The problem:
Retype the listing exactly, so that the copy matches it line for line.

Material for this task:

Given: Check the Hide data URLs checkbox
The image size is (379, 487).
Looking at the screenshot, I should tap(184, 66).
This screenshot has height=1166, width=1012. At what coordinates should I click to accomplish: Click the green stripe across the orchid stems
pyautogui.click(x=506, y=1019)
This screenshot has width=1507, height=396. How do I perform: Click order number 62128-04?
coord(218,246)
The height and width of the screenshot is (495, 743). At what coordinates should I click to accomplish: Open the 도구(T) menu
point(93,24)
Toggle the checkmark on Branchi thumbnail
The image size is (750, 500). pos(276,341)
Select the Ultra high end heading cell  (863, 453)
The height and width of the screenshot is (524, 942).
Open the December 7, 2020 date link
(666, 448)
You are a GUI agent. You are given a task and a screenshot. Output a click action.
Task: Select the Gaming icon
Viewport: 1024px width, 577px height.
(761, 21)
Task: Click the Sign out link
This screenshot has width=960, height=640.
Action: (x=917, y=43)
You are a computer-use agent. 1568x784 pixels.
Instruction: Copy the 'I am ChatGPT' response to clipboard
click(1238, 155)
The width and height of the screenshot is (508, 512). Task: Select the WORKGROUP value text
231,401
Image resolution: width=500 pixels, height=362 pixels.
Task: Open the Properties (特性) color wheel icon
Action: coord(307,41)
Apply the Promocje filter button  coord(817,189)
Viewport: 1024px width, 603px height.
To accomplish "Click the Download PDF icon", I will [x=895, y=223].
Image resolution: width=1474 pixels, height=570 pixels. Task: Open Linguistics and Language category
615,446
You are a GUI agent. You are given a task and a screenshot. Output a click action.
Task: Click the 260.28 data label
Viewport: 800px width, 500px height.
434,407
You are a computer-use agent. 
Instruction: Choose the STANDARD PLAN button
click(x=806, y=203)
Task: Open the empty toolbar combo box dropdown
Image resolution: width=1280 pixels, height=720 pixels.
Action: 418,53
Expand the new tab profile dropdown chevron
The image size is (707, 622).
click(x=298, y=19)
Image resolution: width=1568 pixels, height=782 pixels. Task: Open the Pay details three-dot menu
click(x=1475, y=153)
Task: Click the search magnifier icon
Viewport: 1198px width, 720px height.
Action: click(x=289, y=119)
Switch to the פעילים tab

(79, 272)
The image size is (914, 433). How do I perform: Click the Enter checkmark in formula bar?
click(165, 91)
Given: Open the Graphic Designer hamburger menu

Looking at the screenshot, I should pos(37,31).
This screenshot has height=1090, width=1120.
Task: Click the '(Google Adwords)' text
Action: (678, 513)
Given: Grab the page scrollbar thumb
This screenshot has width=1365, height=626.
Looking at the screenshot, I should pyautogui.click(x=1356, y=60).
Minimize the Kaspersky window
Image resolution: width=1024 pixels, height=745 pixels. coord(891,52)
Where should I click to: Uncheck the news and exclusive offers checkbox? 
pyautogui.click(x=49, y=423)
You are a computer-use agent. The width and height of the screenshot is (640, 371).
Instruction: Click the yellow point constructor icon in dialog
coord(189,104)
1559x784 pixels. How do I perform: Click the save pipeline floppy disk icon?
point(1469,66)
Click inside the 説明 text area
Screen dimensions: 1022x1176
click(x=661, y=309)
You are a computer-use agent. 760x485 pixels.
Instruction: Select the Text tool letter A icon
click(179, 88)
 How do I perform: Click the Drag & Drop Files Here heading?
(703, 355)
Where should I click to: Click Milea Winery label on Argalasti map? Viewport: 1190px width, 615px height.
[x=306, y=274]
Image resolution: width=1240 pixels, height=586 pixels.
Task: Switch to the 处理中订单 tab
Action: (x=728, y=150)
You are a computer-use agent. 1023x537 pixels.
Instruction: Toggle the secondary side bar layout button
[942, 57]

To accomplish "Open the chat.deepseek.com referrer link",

Exercise solution:
Given: Check the Hide data URLs checkbox
The image size is (379, 487).
Looking at the screenshot, I should tap(184, 66).
This screenshot has height=1166, width=1012. At what coordinates should I click to accomplish: Click the green stripe across the orchid stems
pyautogui.click(x=506, y=1019)
This screenshot has width=1507, height=396. How do I perform: Click order number 62128-04?
coord(218,246)
The height and width of the screenshot is (495, 743). At what coordinates should I click to accomplish: Open the 도구(T) menu
point(93,24)
Toggle the checkmark on Branchi thumbnail
The image size is (750, 500). pos(276,341)
Select the Ultra high end heading cell  (863, 453)
The height and width of the screenshot is (524, 942).
Open the December 7, 2020 date link
(666, 448)
You are a GUI agent. You are given a task and a screenshot. Output a click action.
Task: Select the Gaming icon
Viewport: 1024px width, 577px height.
(761, 21)
Task: Click the Sign out link
This screenshot has width=960, height=640.
Action: (x=917, y=43)
You are a computer-use agent. 1568x784 pixels.
Instruction: Copy the 'I am ChatGPT' response to clipboard
click(1238, 155)
The width and height of the screenshot is (508, 512). Task: Select the WORKGROUP value text
231,401
Image resolution: width=500 pixels, height=362 pixels.
Task: Open the Properties (特性) color wheel icon
Action: coord(307,41)
Apply the Promocje filter button  coord(817,189)
Viewport: 1024px width, 603px height.
To accomplish "Click the Download PDF icon", I will [x=895, y=223].
Image resolution: width=1474 pixels, height=570 pixels. Task: Open Linguistics and Language category
615,446
You are a GUI agent. You are given a task and a screenshot. Output a click action.
Task: Click the 260.28 data label
Viewport: 800px width, 500px height.
434,407
You are a computer-use agent. 
Instruction: Choose the STANDARD PLAN button
click(x=806, y=203)
Task: Open the empty toolbar combo box dropdown
Image resolution: width=1280 pixels, height=720 pixels.
Action: 418,53
Expand the new tab profile dropdown chevron
The image size is (707, 622).
click(x=298, y=19)
Image resolution: width=1568 pixels, height=782 pixels. Task: Open the Pay details three-dot menu
click(x=1475, y=153)
Task: Click the search magnifier icon
Viewport: 1198px width, 720px height.
Action: click(x=289, y=119)
Switch to the פעילים tab

(79, 272)
The image size is (914, 433). How do I perform: Click the Enter checkmark in formula bar?
click(165, 91)
Given: Open the Graphic Designer hamburger menu

Looking at the screenshot, I should pos(37,31).
This screenshot has height=1090, width=1120.
Task: Click the '(Google Adwords)' text
Action: (678, 513)
Given: Grab the page scrollbar thumb
This screenshot has width=1365, height=626.
Looking at the screenshot, I should pyautogui.click(x=1356, y=60).
Minimize the Kaspersky window
Image resolution: width=1024 pixels, height=745 pixels. coord(891,52)
Where should I click to: Uncheck the news and exclusive offers checkbox? 
pyautogui.click(x=49, y=423)
You are a computer-use agent. The width and height of the screenshot is (640, 371).
Instruction: Click the yellow point constructor icon in dialog
coord(189,104)
1559x784 pixels. How do I perform: Click the save pipeline floppy disk icon?
point(1469,66)
Click inside the 説明 text area
Screen dimensions: 1022x1176
click(x=661, y=309)
You are a computer-use agent. 760x485 pixels.
Instruction: Select the Text tool letter A icon
click(179, 88)
 How do I perform: Click the Drag & Drop Files Here heading?
(703, 355)
Where should I click to: Click Milea Winery label on Argalasti map? Viewport: 1190px width, 615px height.
[x=306, y=274]
Image resolution: width=1240 pixels, height=586 pixels.
Task: Switch to the 处理中订单 tab
Action: (x=728, y=150)
You are a computer-use agent. 1023x537 pixels.
Instruction: Toggle the secondary side bar layout button
[942, 57]

To accomplish "Open the chat.deepseek.com referrer link",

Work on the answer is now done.